Investors continue retreat from private markets in 2026, underperformance persists

Public pension funds have continued to scale back their exposure to private equity in 2026, a trend responding to the asset class’s anemic returns and weakening economic outlook overall.

The $84 billion New Jersey State Investment Council opted in April to reduce allocation targets to private equity and real estate, according to Pensions and Investments.

In May, the $89 billion Alaska Permanent Fund adjusted targets down by 1% each in private equity, real estate and private infrastructure/credit – a 3% reduction to private asset classes that the CIO warned are “flashing red.” Alaska’s adjustments will be reallocated to public markets and hedge funds for improved liquidity.

The Financial Times said in March that private markets are entering a “great disappointment era” where “returns will fall far short of the expectations of investors.”

_What you need to do_.
1) Output the passage of the private markets article between "The $84 billion" and "for improved liquidity.", inclusive.
2) Which asset classes does the private markets article say the Alaska Permanent Fund cut its targets for in May? List each one.
3) Answer these from the private markets article:
(a) In what month did the New Jersey State Investment Council reduce its allocation targets?
(b) How large is the Alaska Permanent Fund?
(c) What phrase did the Financial Times use for the era private markets are entering?

_Given data_.

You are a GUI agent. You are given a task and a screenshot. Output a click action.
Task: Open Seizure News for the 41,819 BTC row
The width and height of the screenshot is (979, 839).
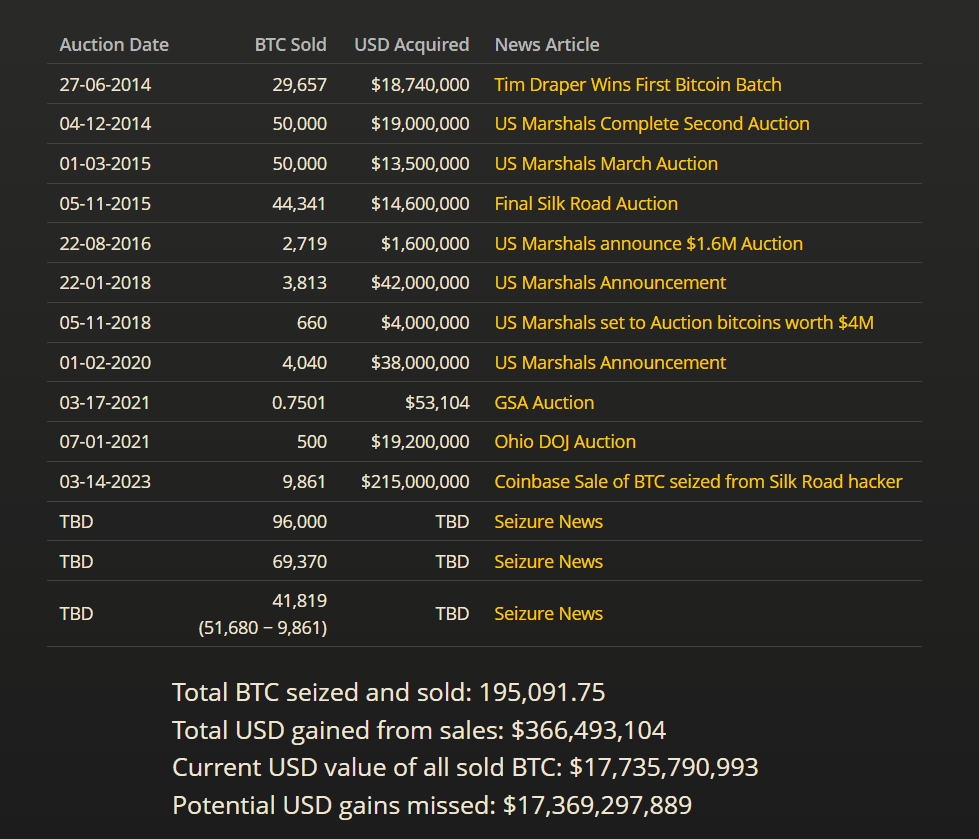point(548,614)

_The results_.
1)
The $84 billion New Jersey State Investment Council opted in April to reduce allocation targets to private equity and real estate, according to Pensions and Investments.

In May, the $89 billion Alaska Permanent Fund adjusted targets down by 1% each in private equity, real estate and private infrastructure/credit – a 3% reduction to private asset classes that the CIO warned are “flashing red.” Alaska’s adjustments will be reallocated to public markets and hedge funds for improved liquidity.

2)
- private equity
- real estate
- private infrastructure/credit

3)
(a) April
(b) $89 billion
(c) a "great disappointment era"